* [DATA LINES]:

*-*-*

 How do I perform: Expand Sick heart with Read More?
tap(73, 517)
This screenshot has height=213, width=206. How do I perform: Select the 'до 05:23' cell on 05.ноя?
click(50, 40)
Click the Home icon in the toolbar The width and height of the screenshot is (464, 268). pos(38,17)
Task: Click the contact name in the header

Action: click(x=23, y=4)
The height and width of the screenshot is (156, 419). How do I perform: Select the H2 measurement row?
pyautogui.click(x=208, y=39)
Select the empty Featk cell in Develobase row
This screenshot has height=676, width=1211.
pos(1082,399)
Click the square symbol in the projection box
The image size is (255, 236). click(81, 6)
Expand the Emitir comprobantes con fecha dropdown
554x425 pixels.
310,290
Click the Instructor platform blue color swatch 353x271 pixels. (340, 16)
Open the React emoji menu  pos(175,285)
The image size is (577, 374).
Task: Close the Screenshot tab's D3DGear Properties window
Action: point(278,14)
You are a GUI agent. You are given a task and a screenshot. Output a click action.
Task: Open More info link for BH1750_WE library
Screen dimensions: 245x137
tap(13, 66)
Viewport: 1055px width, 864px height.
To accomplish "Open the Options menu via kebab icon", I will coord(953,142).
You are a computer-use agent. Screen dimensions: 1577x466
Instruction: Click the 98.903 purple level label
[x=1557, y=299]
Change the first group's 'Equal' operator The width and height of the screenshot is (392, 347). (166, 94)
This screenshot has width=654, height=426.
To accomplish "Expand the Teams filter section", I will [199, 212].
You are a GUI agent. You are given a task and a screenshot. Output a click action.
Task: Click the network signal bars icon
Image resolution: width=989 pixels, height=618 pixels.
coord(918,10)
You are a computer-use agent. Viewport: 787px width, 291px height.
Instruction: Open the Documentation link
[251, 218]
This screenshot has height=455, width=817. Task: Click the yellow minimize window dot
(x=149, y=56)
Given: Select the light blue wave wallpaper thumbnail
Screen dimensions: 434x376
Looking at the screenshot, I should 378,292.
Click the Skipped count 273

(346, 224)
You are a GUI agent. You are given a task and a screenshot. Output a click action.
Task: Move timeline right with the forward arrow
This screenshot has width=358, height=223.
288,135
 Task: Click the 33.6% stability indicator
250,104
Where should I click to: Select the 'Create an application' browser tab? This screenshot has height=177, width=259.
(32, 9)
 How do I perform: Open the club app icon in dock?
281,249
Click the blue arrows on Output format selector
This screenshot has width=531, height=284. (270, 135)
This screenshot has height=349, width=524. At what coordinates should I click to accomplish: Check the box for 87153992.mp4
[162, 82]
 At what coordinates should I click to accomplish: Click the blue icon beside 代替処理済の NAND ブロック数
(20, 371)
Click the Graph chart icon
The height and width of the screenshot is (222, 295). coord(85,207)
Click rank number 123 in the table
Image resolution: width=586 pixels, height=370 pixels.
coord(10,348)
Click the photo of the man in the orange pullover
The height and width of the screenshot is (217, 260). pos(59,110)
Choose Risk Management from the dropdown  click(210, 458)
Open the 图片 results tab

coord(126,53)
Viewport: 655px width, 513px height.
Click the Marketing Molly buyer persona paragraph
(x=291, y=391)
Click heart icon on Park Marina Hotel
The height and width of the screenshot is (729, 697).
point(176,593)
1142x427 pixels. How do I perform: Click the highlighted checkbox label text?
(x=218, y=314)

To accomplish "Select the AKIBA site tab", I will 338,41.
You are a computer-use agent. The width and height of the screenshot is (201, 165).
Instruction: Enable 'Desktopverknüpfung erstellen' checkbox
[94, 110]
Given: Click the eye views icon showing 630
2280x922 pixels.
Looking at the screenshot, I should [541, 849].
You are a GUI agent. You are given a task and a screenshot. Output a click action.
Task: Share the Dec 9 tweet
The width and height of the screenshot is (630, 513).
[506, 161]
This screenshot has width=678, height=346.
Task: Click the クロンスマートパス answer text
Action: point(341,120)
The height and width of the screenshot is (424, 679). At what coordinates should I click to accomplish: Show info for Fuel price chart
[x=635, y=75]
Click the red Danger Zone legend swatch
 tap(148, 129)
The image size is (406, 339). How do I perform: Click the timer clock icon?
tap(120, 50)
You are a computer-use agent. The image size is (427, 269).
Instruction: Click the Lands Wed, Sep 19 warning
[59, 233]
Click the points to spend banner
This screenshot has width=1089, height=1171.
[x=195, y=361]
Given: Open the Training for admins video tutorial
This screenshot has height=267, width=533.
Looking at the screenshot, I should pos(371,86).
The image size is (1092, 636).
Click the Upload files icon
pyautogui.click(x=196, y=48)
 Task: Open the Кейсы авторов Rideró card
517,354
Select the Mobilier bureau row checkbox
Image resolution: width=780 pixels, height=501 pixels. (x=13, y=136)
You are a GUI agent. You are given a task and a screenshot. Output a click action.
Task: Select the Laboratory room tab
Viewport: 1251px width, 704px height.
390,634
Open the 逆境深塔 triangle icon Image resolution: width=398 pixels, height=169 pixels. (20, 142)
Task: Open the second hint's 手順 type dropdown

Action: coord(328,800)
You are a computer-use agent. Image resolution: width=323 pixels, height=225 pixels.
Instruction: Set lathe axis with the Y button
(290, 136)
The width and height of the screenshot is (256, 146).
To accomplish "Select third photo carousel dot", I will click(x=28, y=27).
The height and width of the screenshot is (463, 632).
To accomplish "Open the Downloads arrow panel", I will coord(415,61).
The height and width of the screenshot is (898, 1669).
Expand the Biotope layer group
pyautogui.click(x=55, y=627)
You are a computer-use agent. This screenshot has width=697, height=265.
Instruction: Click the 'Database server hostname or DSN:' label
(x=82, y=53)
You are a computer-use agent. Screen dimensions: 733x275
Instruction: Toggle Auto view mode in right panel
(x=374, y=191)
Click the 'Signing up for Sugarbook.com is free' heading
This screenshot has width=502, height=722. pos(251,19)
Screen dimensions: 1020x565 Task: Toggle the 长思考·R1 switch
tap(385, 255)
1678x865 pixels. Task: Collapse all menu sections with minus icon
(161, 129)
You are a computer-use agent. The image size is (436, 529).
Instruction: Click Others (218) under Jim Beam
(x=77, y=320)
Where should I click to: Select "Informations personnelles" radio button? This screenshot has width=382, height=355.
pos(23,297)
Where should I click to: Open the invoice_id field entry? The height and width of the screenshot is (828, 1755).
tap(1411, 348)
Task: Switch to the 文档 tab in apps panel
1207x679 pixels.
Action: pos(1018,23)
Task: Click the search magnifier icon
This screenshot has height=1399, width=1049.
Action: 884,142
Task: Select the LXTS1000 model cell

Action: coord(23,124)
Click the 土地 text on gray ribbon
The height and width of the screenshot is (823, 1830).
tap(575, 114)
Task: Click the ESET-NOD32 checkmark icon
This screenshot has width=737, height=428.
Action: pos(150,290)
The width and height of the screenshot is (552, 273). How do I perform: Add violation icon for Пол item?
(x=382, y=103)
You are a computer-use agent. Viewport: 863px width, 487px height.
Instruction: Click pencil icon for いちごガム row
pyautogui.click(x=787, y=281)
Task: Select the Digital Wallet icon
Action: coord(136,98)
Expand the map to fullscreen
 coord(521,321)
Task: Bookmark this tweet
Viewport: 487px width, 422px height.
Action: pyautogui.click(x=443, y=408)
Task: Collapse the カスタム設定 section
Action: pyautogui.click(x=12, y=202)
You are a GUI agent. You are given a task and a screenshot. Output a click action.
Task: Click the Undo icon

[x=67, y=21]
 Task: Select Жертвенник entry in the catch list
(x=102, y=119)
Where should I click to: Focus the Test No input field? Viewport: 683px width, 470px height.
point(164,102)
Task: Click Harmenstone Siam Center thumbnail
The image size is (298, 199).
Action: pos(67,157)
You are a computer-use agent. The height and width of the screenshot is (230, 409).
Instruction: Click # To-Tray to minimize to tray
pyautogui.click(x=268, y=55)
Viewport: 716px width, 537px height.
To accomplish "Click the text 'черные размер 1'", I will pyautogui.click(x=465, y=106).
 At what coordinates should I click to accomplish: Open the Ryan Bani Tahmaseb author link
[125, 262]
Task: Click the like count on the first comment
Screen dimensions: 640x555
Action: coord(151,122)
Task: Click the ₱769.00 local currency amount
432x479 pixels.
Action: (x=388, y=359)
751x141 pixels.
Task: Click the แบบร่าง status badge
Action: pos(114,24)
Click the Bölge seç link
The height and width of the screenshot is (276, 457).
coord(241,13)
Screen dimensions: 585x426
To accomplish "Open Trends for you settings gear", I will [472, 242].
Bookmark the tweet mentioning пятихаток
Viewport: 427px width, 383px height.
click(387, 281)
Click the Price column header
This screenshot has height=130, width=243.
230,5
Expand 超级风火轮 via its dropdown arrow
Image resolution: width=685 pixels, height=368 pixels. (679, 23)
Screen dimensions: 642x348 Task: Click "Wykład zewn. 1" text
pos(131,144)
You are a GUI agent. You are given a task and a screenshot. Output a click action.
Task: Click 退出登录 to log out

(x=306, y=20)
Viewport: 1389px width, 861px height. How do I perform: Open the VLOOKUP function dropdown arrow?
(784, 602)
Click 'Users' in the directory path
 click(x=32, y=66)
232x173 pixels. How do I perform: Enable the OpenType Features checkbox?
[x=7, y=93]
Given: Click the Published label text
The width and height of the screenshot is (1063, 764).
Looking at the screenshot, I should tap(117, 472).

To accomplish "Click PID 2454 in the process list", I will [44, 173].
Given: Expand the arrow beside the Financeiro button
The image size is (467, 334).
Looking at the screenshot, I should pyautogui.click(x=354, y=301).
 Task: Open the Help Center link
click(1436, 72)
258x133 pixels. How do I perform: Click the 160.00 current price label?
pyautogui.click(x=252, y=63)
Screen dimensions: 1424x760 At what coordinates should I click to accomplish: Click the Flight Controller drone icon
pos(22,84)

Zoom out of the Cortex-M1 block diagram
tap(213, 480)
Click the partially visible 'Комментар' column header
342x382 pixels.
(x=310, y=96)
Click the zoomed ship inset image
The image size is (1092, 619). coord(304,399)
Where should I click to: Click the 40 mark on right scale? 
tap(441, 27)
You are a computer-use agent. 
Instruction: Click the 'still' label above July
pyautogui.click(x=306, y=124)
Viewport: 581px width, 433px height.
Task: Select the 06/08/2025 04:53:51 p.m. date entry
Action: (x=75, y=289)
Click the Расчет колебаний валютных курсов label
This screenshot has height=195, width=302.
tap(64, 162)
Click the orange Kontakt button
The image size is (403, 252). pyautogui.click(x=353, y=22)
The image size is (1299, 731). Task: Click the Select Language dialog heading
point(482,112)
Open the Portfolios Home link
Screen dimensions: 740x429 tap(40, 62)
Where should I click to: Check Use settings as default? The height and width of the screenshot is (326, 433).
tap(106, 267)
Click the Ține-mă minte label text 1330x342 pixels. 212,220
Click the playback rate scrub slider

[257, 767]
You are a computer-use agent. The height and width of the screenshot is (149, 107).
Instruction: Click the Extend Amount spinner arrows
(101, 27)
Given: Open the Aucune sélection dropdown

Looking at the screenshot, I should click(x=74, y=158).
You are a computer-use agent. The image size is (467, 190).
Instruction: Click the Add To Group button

*-*-*

* [YOUR INSTRUCTIONS]: Pick out every line above that contains the word "swatch".

* [EXERCISE RESULT]:
Click the Instructor platform blue color swatch 353x271 pixels. (340, 16)
Click the red Danger Zone legend swatch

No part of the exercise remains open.